The waivers will allow European countries to continue “nonproliferation projects” at three sites, including one that was central to Iran’s military nuclear program. It’s a disappointment for advocates of the most aggressive crackdown on the 2015 nuclear deal, but the administration and some nonproliferation experts suggest the projects will undermine the regime’s nuclear weapons capacity.
“It’s about converting existing infrastructure for purely civilian use, taking it from whatever military program was budding before to a purely civilian nuclear program,” a source familiar with the decision told the Washington Examiner on Friday. “It’s good that those projects are able to continue.”
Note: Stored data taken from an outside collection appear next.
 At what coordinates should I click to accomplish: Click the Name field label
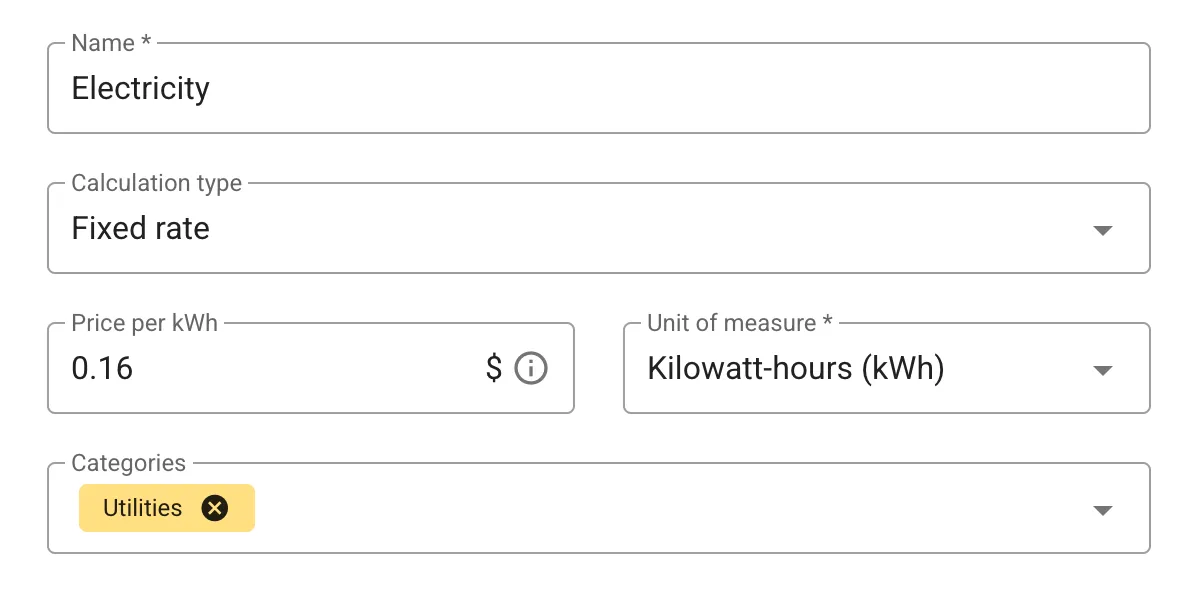pos(104,43)
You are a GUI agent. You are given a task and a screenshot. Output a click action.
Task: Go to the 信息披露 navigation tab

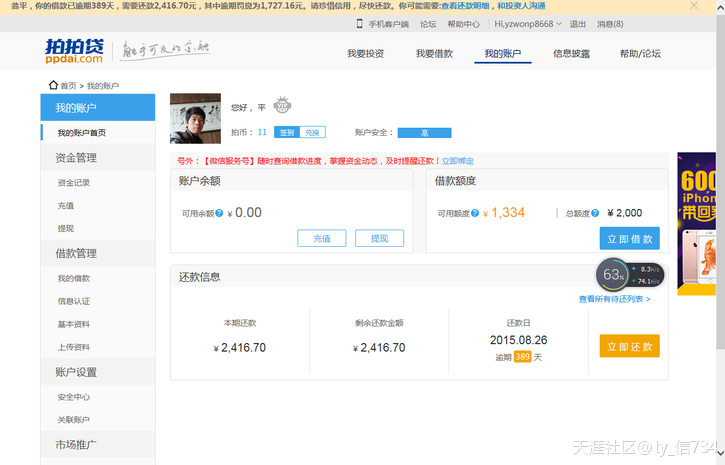571,54
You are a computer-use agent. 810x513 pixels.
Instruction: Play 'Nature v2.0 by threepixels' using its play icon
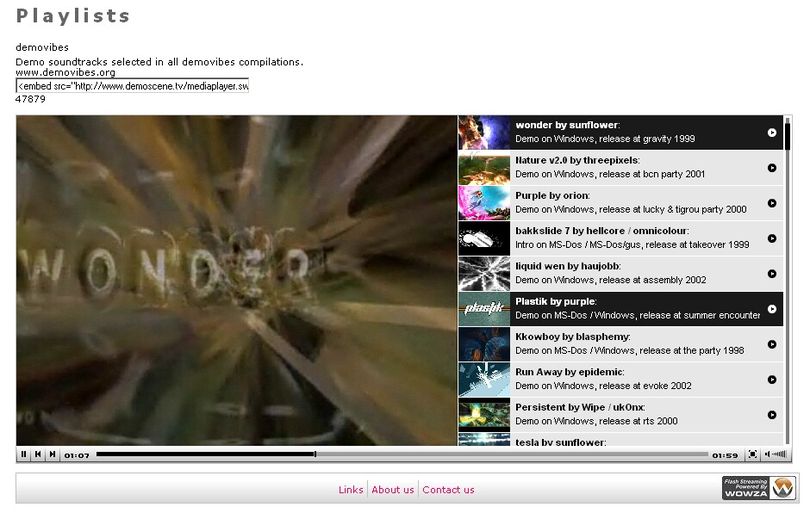(772, 168)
The waivers apply to projects at Arak, Fordow, and Bushehr nuclear facilities. “Permitting these specific activities to continue is an interim measure that preserves oversight of Iran’s civil nuclear program,” Nauert’s team explained. “It enables the United States and our partners to reduce the proliferation risks at Arak, maintain safe oversight of operations at Bushehr, limit Iran’s stockpile of enriched uranium, and prevent the regime from reconstituting sites such as Fordow for proliferation-sensitive purposes. This oversight enhances our ability to constrain Iran’s program and keep pressure on the regime while we pursue a new, stronger deal.”
The decision drew mixed reviews from critics of the Iran deal, known formally as the Joint Comprehensive Plan of Action. “Arak is fine, nuclear safety [at Bushehr] is fine,” David Albright, founder of the Institute for Science and International Security, told the Washington Examiner. “Fordow is really kind of irritating to have to accept, because we know that that’s where they wanted to make weapons-grade uranium and they were designing the plant to do that until they were caught red-handed in 2009. So, it’s kind of a tainted facility.”
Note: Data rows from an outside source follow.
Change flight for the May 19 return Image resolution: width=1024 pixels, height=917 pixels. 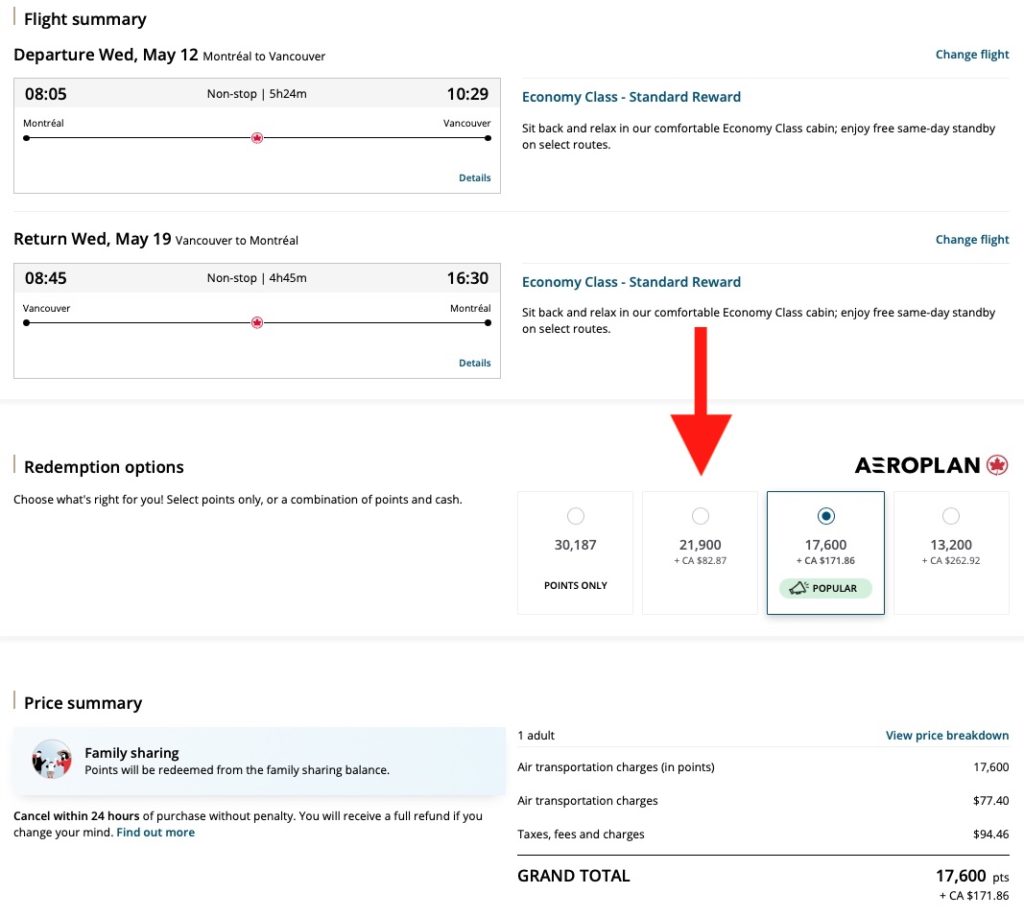point(971,239)
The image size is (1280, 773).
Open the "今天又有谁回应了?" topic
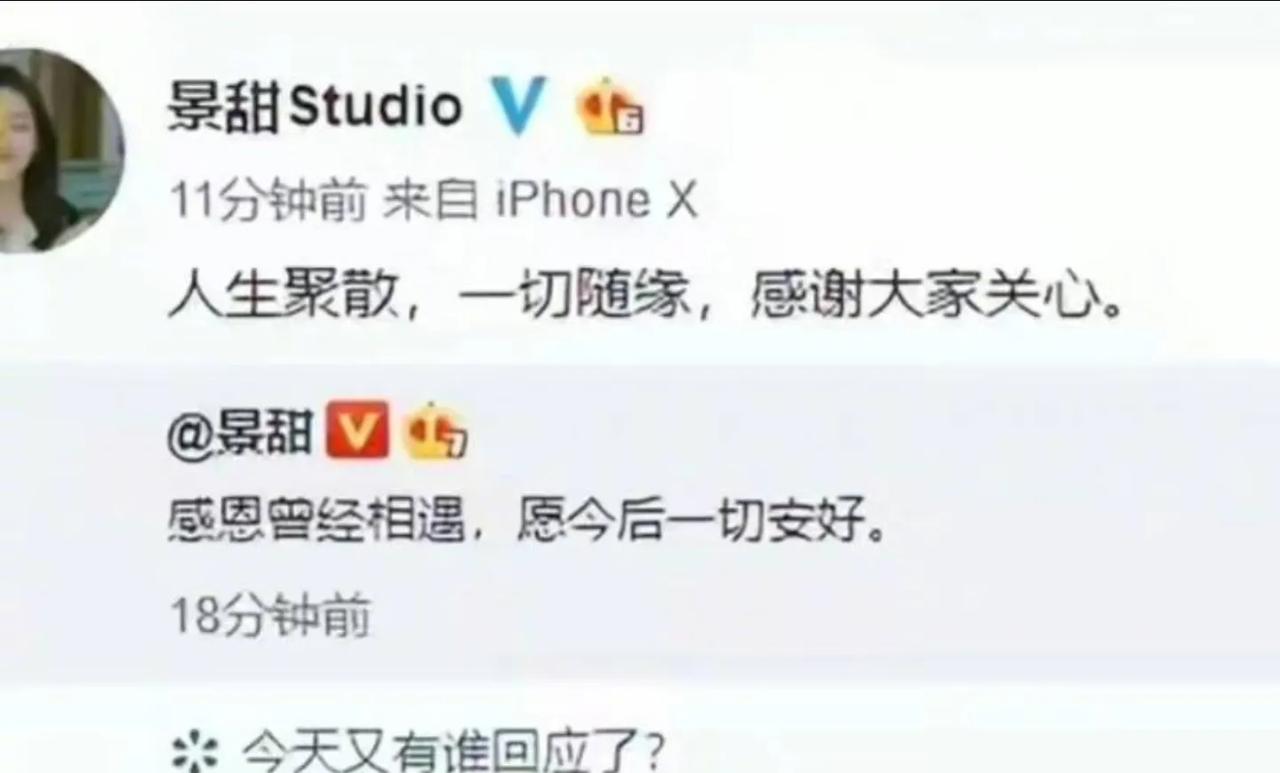tap(452, 752)
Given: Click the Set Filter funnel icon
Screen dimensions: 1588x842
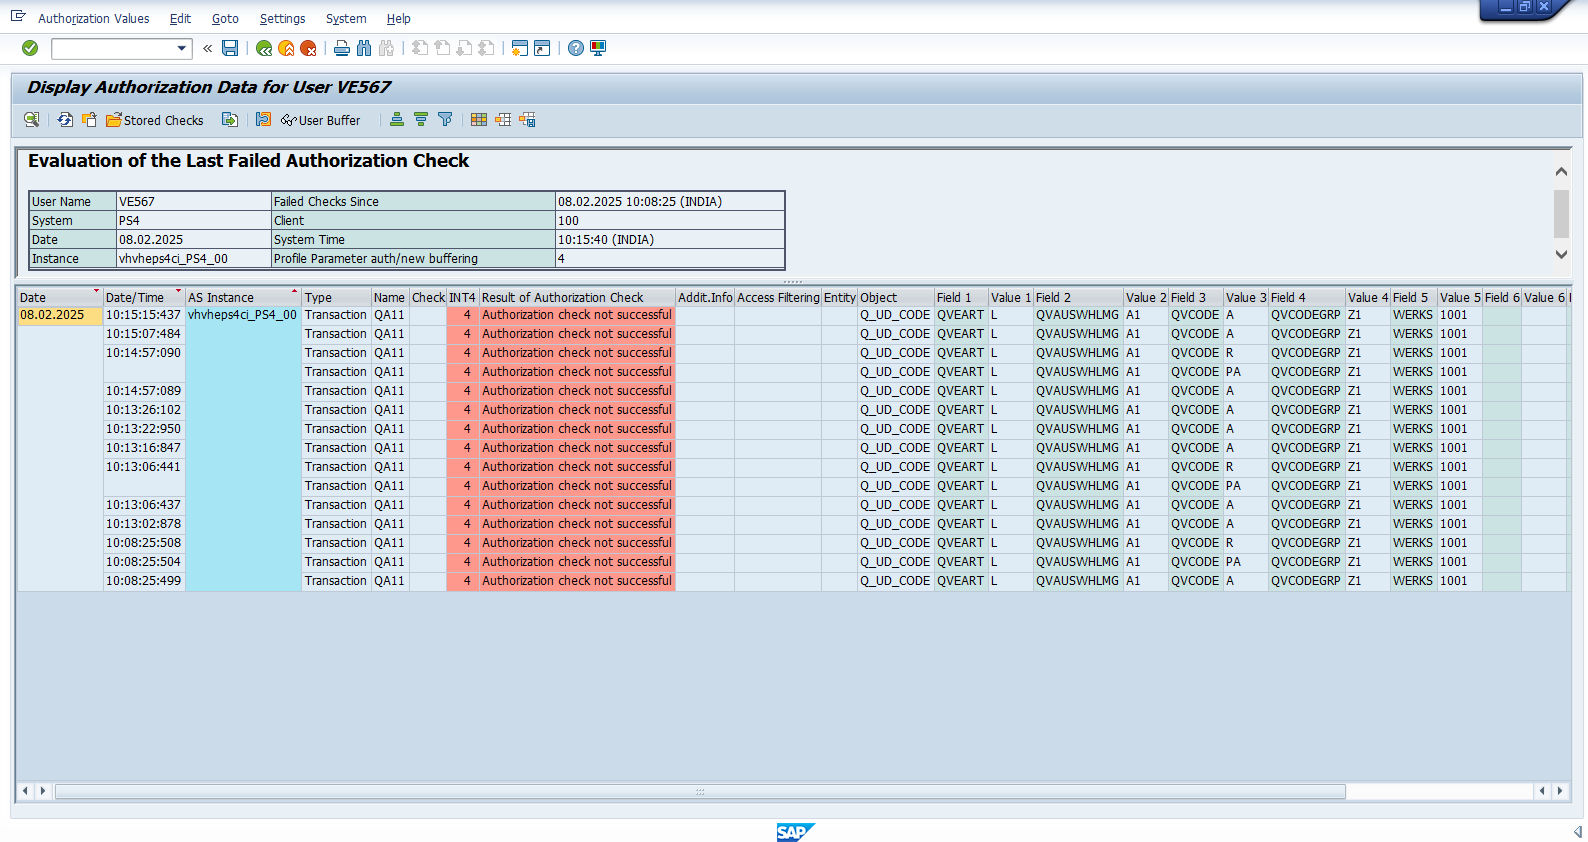Looking at the screenshot, I should pyautogui.click(x=445, y=120).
Richard Goldberg, a sanctions expert who helped draft some of the Senate bills used to crack down on the regime in the run-up to the 2015 deal, was more frustrated.
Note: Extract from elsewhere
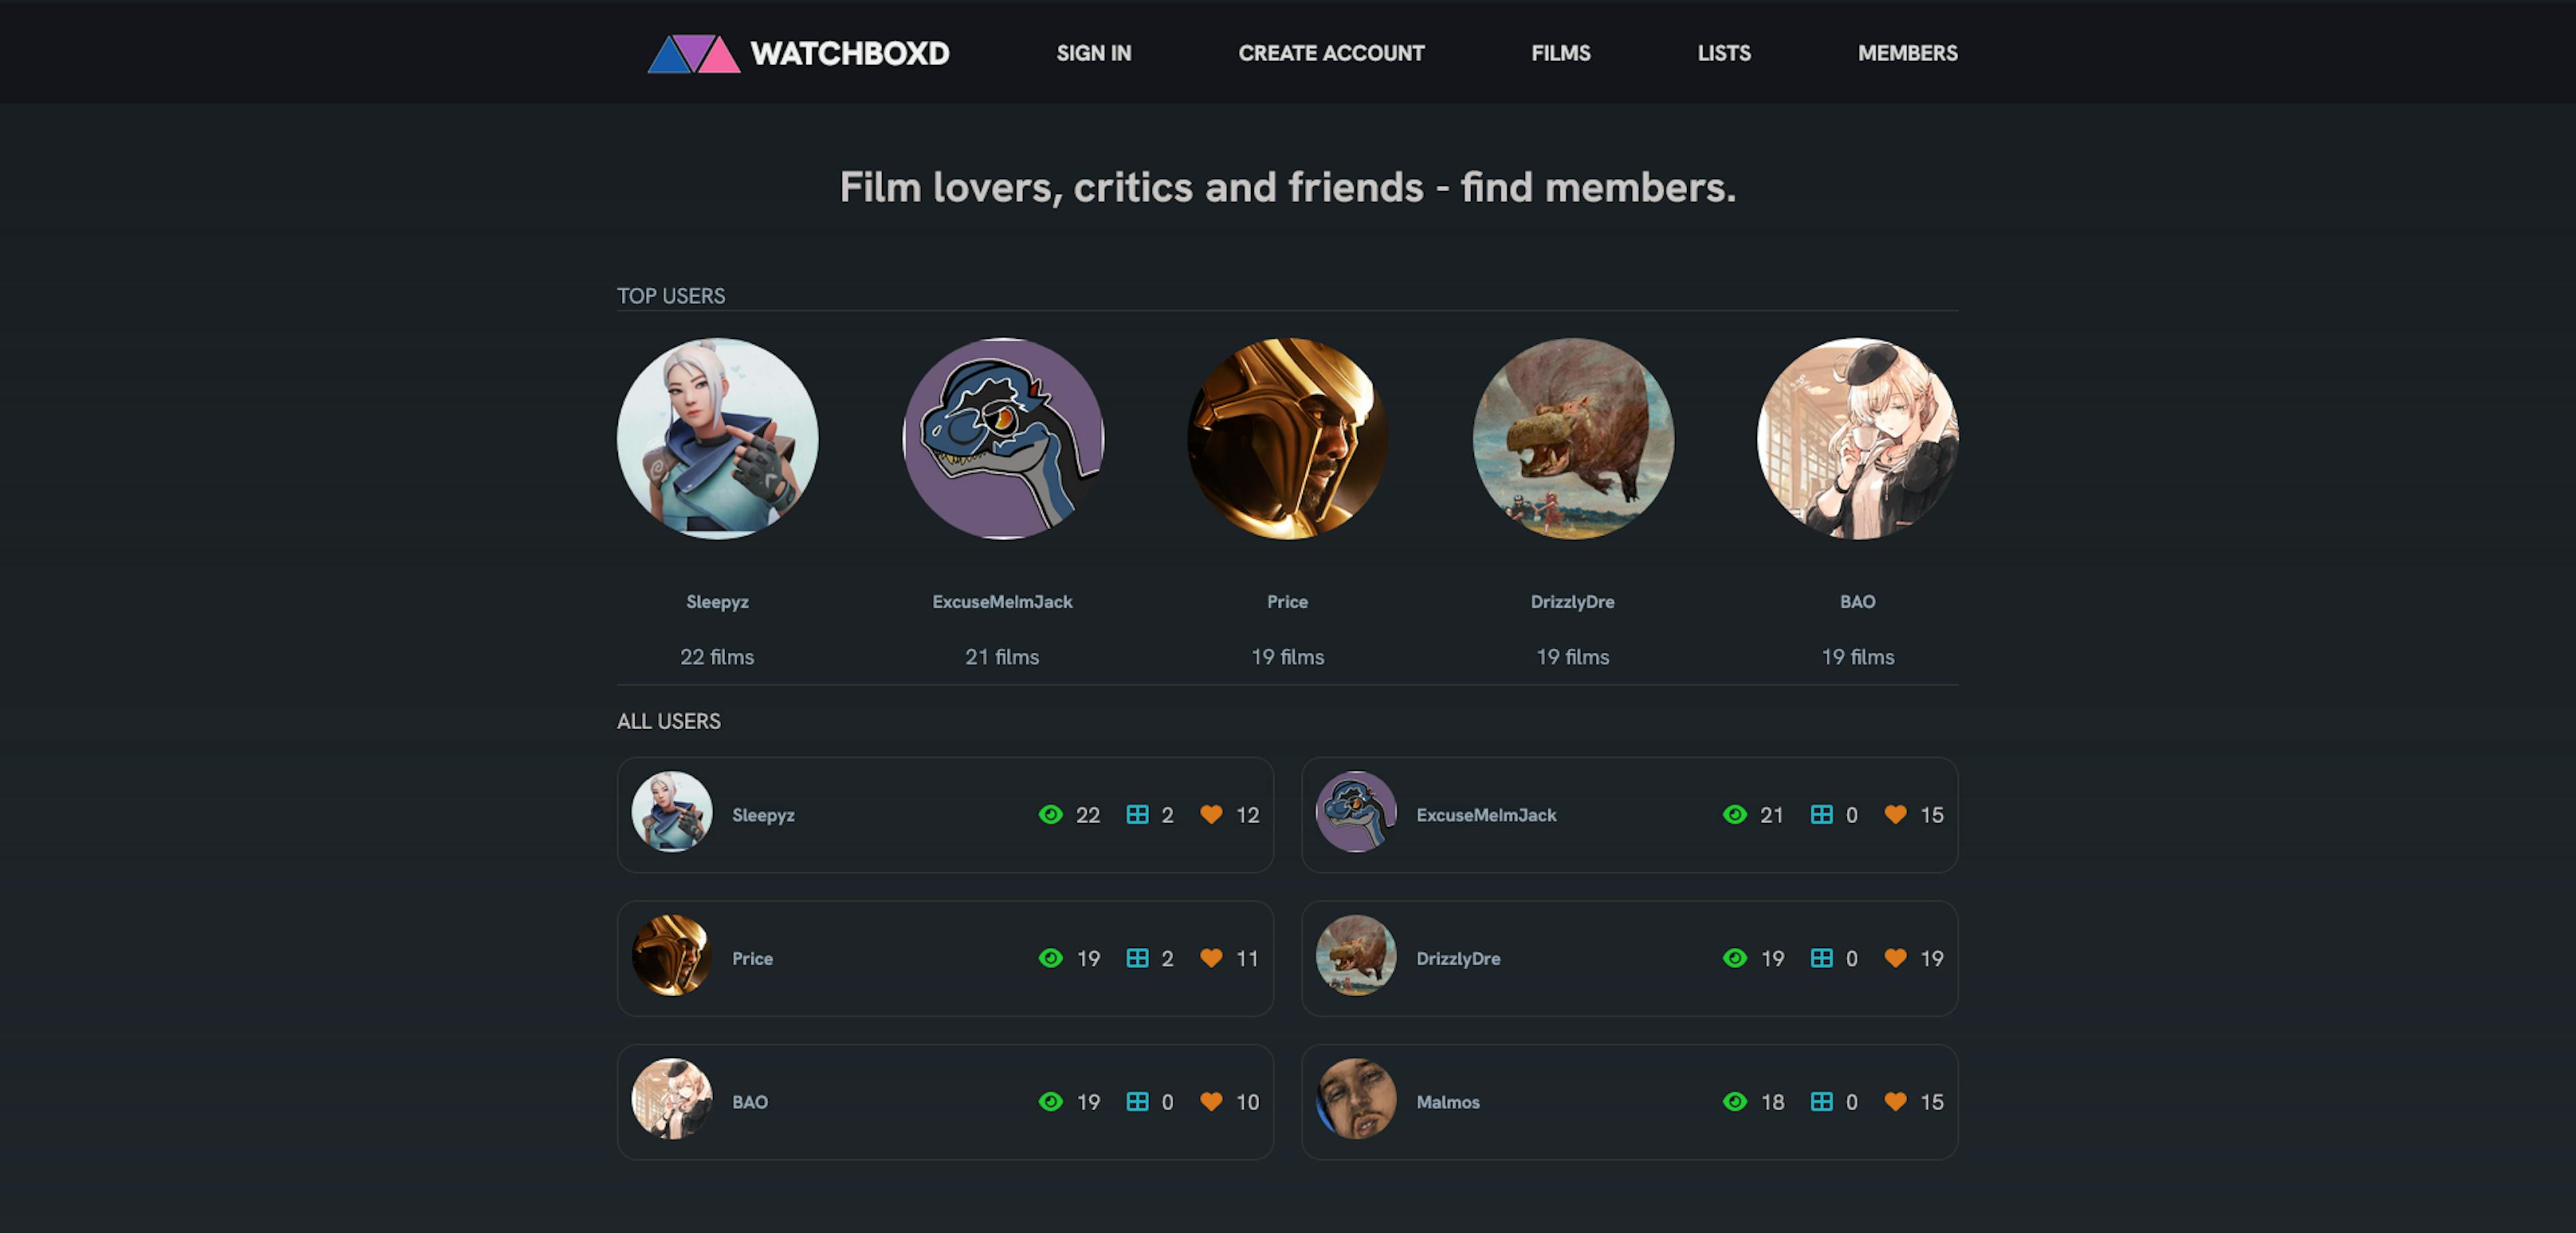Click the green eye icon in Malmos row

(1735, 1101)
“Allowing this cooperation to continue rather than demanding complete dismantlement of Iran’s nuclear infrastructure is a continuation of the Obama administration’s failed policies,” he continued. “We are not in the JCPOA anymore, Secretary Pompeo called the deal fatally flawed, yet the State Department policy is to support the deal’s implementation? Something doesn’t compute.”
Pompeo defended the waivers earlier Monday.
“It’s a pretty complicated area, that nonproliferation issue,” he told reporters. “What we’ve authorized is very narrow, very limited, very time limited as well, but important nonetheless that these nonproliferation projects are not things that are taking place without some ability to see what’s going on, and we’ll give you the full details of the scope of those waivers.”